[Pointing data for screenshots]
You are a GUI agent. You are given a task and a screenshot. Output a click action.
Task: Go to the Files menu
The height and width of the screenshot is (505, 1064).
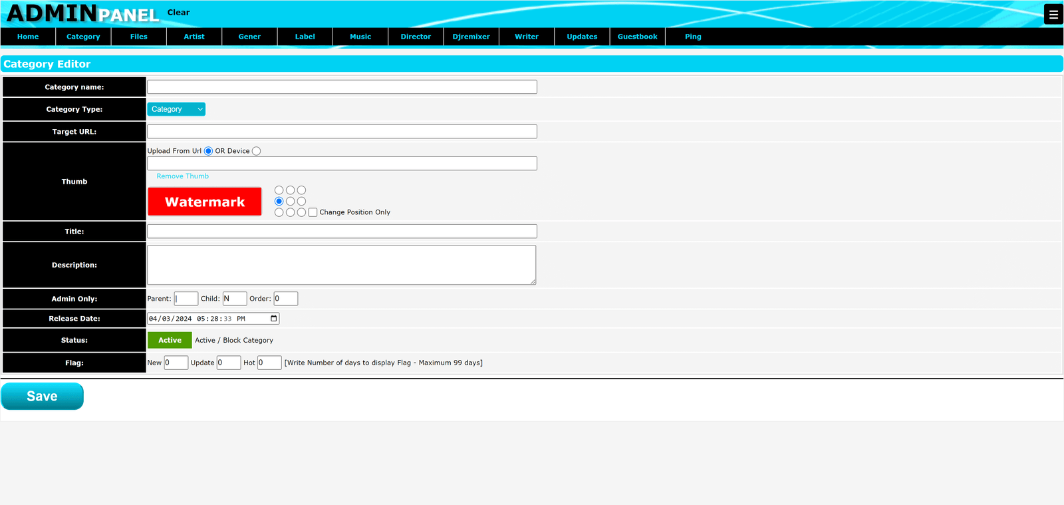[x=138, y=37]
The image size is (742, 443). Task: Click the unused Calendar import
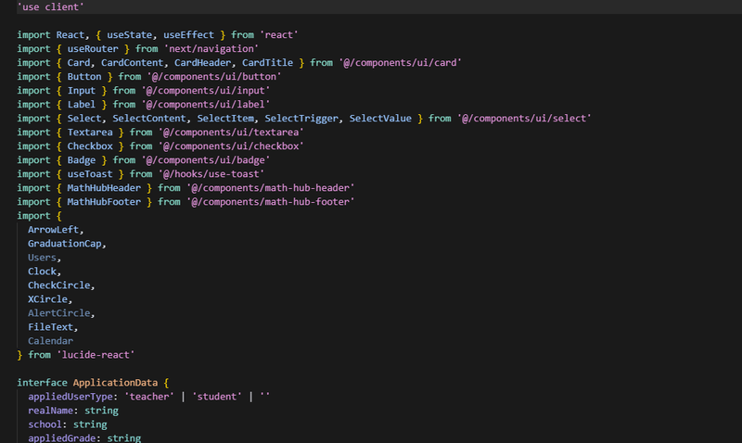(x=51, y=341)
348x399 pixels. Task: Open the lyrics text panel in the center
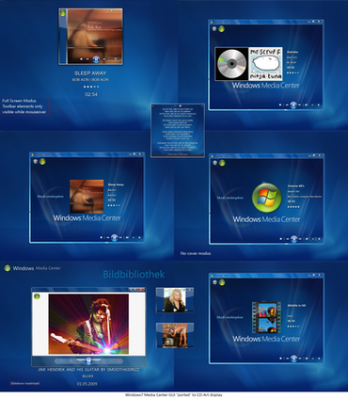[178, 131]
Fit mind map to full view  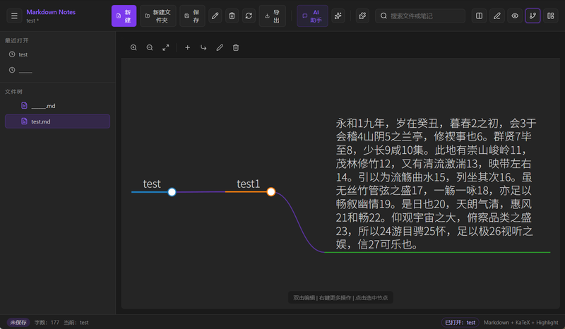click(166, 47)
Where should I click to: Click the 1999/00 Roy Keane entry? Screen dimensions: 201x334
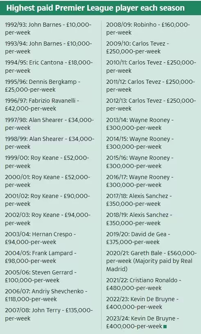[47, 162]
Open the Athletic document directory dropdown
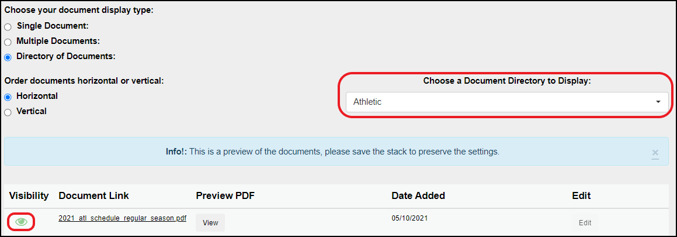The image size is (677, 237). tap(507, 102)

→ **TASK DETAILS**: Extract the items word for word, from the start of the items up to and including the line that contains "[x=138, y=37]". Leave the pictures out of your answer.

→ **CORRECT OUTPUT**:
You are a GUI agent. You are given a task and a screenshot. Output a click action.
Task: Go to the Files menu
The height and width of the screenshot is (505, 1064).
[x=138, y=37]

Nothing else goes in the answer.